■ TASK DESCRIPTION: Arrange everything from the start of the records down to the line containing "Click the horizontal" as a Markdown table with the columns Row and Line, leaving out any blank lines.

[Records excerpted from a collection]
_ _ _ _ _

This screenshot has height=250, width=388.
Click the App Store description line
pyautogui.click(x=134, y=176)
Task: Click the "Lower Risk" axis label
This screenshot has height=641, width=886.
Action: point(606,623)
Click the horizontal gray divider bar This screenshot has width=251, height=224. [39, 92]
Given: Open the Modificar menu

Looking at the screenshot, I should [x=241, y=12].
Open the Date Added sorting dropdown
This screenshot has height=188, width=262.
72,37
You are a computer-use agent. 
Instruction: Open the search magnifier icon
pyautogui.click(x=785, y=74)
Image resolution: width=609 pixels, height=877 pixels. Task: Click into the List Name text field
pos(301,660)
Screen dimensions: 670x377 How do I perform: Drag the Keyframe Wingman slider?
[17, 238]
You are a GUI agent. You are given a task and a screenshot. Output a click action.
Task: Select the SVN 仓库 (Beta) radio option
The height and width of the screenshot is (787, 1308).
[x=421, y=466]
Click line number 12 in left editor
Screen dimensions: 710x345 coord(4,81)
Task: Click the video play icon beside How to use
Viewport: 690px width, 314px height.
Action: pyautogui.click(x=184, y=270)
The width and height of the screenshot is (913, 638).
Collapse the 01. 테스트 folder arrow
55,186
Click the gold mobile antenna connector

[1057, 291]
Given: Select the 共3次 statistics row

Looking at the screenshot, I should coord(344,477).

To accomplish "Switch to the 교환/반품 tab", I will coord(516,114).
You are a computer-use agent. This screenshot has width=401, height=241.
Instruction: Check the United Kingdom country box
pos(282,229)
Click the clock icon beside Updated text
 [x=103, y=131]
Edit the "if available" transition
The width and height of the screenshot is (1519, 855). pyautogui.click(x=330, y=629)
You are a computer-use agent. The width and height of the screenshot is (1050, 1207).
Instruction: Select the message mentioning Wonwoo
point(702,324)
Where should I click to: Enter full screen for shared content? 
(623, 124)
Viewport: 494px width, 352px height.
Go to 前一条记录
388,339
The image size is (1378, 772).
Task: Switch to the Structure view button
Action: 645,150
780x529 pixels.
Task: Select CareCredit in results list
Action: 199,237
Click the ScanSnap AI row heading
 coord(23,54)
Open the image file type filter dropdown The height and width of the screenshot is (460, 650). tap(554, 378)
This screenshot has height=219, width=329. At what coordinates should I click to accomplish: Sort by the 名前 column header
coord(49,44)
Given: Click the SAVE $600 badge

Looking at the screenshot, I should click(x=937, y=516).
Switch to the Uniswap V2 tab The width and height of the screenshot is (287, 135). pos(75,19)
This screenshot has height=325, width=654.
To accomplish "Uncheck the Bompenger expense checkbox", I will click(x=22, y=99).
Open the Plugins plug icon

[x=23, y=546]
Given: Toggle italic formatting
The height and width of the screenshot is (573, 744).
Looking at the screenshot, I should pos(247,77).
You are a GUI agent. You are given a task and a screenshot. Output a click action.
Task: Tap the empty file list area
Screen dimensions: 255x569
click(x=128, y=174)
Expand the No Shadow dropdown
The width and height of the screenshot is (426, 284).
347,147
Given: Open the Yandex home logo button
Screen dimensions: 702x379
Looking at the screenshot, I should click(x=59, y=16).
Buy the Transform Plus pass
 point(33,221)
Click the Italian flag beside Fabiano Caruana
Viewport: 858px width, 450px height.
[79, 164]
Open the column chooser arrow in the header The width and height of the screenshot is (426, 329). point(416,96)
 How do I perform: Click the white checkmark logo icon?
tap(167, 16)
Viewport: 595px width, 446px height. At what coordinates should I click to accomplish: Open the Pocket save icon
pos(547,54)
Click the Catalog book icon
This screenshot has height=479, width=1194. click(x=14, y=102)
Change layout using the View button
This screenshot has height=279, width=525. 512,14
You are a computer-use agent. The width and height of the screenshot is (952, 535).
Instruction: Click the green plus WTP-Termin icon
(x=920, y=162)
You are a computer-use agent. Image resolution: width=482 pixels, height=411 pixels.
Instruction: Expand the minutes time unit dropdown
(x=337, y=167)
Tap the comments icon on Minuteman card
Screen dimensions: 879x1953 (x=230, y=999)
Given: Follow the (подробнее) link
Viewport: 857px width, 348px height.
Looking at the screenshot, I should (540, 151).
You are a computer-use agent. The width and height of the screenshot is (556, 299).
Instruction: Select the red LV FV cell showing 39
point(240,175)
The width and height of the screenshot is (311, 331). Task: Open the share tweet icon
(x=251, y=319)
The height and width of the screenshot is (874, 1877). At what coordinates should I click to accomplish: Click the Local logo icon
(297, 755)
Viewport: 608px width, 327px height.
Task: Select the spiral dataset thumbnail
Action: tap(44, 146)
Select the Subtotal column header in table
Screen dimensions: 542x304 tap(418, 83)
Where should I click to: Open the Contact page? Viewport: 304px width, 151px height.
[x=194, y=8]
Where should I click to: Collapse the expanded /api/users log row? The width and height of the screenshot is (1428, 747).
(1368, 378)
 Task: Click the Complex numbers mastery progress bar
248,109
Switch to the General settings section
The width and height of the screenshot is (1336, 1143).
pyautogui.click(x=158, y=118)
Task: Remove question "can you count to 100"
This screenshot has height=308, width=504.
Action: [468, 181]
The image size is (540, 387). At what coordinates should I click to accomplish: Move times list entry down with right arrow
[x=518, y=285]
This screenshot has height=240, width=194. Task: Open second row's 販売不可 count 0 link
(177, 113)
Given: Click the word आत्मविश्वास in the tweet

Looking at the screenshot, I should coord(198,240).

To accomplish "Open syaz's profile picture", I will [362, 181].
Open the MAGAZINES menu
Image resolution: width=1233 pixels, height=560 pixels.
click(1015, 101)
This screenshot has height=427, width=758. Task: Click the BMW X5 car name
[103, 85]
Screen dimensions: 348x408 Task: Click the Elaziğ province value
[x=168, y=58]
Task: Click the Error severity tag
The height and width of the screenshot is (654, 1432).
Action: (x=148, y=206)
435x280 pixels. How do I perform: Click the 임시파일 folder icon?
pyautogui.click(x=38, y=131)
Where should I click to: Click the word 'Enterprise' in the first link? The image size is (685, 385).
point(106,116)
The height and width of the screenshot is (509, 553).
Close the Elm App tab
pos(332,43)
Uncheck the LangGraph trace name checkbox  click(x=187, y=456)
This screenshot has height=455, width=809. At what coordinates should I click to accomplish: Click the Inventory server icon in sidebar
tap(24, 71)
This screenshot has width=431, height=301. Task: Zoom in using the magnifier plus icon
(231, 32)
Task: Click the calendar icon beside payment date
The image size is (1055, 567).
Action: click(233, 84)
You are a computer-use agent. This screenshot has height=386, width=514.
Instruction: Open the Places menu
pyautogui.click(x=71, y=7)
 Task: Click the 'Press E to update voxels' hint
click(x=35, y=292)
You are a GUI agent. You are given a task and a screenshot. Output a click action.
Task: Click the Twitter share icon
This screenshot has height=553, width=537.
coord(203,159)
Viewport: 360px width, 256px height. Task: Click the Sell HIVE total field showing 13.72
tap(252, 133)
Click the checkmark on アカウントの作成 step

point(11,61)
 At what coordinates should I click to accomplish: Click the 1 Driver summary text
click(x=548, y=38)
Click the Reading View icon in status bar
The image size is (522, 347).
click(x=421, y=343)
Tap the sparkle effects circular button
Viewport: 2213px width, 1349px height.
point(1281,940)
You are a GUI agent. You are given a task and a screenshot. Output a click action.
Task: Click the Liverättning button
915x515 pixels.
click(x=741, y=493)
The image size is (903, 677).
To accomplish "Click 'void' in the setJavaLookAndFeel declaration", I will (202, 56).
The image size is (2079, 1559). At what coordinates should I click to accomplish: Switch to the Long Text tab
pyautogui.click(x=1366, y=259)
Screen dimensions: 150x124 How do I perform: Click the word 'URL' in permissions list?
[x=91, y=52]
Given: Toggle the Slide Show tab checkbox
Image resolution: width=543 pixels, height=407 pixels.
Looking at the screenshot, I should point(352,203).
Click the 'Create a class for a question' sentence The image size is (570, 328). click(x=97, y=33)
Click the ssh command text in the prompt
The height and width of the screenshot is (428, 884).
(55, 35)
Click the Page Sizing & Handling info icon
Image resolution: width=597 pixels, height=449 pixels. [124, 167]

_ _ _ _ _

■ EXERCISE RESULT:
| Row | Line |
|---|---|
| 1 | This screenshot has height=250, width=388. |
| 2 | Click the App Store description line |
| 3 | pyautogui.click(x=134, y=176) |
| 4 | Task: Click the "Lower Risk" axis label |
| 5 | This screenshot has height=641, width=886. |
| 6 | Action: point(606,623) |
| 7 | Click the horizontal gray divider bar This screenshot has width=251, height=224. [39, 92] |